His mother rejected his offers of support and the affection that support represented. In effect, she rejected him, seeming to prefer memories. It was as if she were no longer living in the world, rejecting a living/loving son for the shadowy world into which she had disappeared. There was no bringing her back, at least insofar as Lowell was concerned.
In his 50s, Lowell was rerunning the tape of his life, this time with edits. He was pursuing similarly indifferent women so that the early trajectory of his life—the rejection, the sense that he paled when compared to other men—would have a happier ending. But this wasn’t living in the real world. It was, in its way, a retreat from sadness much like his mother’s. The fact is that we cannot change the past. We can use it to help us understand the present; we should never, however, try to recreate it as something else to blot out how it still makes us feel. We should become more aware of and work on our feelings directly.
I pointed out to Lowell that, whether he meant to or not, he was using Lisa for his own benefit. “How would you like it,” I asked, “if all those women chasing you just felt inadequate and needed some man to confirm their sexuality?” That struck him. Love— and all the erotic urges that it entails—should not be yoked to some personal grief that we are trying to assuage. It should stand on its own. Love is about the other person as the other person, not about some dim version of ourselves that we’d like to polish up.

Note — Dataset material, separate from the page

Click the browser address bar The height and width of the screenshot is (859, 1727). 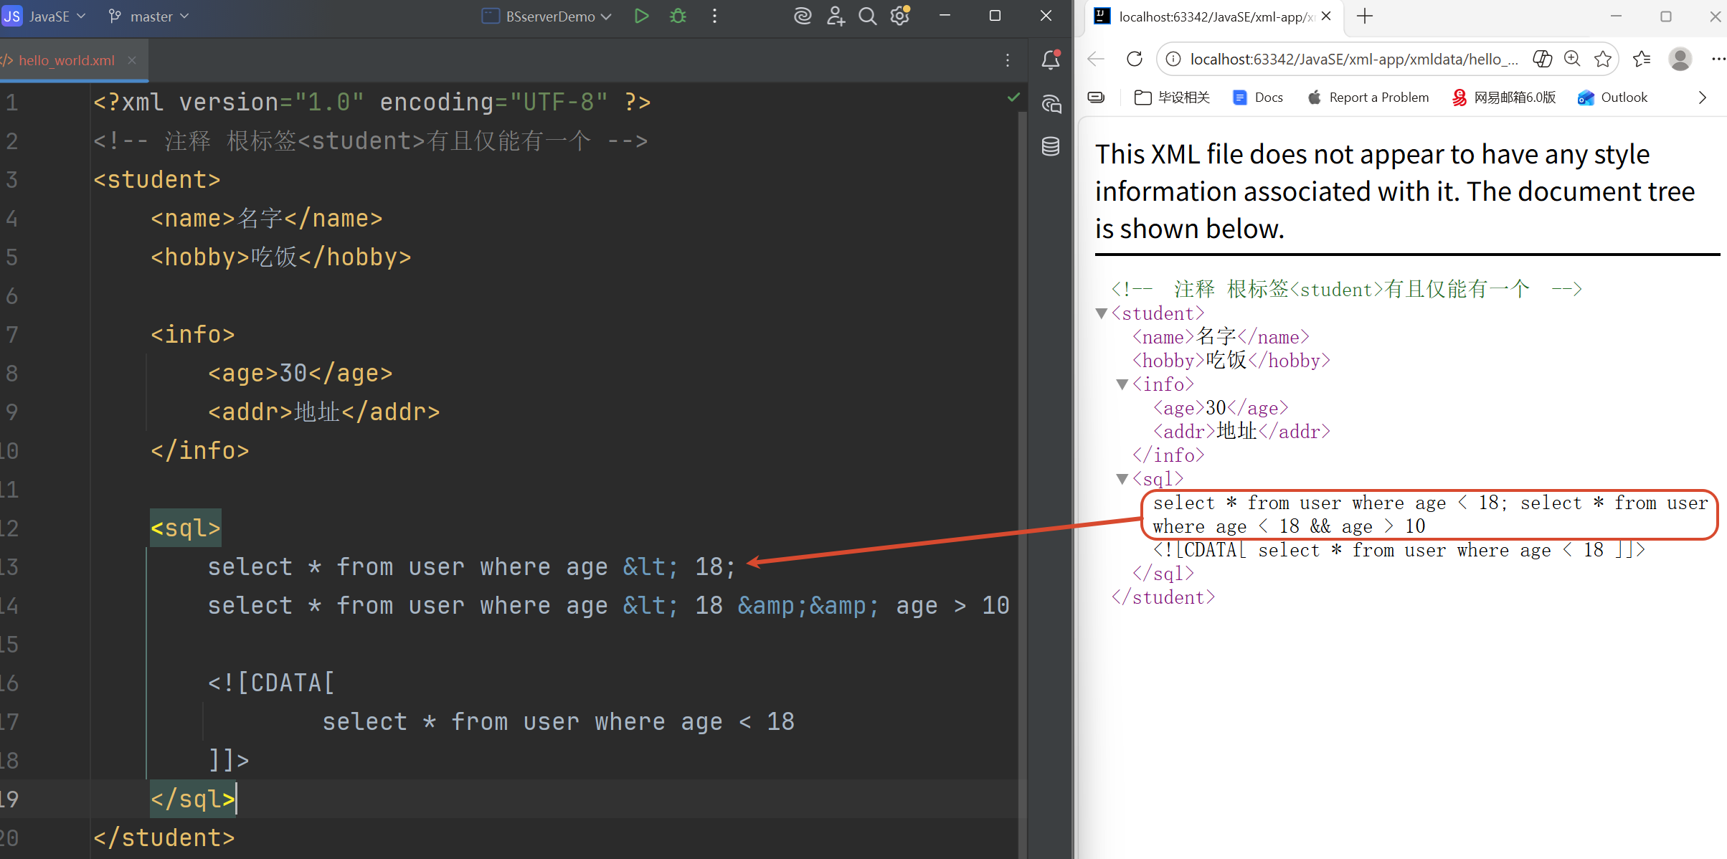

Thus, while pursuing happiness inevitably involves other people, we need to be mindful not just of who they are but of whom they represent. If they are (unbeknownst to them) playing the role of a remote, neglectful parent, then we have to ask ourselves: have we slipped through a wormhole in time where everything we’re doing expresses an unconscious fantasy, a narrative we’ve made up to satisfy ourselves? If the answer is yes, then we should ask a further question: Will this lead to our happiness in the long run as the fantasy plays out and once again we confront ourselves where we actually are?
Happiness is about living in the present. It’s often the case that we build up some self-consistent view of the world that, nonetheless, is still entirely wrong, that is, inconsistent with the world outside our heads. We need to figure out how to break through that view and, finally, leave it behind.
Of course, in Lowell’s case, the fantasy just kept going by inertia. Nothing was there to stop it. Each time he’d make the same mistake with a woman, it would just reinforce his notion that he wasn’t loved. His mother’s apparent indifference, her lack of room for him alongside the memories of his father and brother, had left him to wondering: Was he, in fact, second-rate on some emotional scale that only she understood?
He had to stop asking himself that question. That’s because if you don’t see yourself as a fit object of love, you’ll perpetually seek relationships where you aren’t loved. You’ll test people, making demands on them that they are not prepared to satisfy. They may feel uncomfortable and just walk away. In the worst cases, you’ll choose people—like Lisa—who are uninterested just because, perversely, that’s what you expect.
Lowell is coming to terms with the hangover from his past. This is progress. “I realize that it’s unfair to use other people to prop up my own sense of self.” He is working more within the present, tying to meet women who share his interests. It won’t be easy. But he is focused on what he has to offer—rather than on what someone else might repair.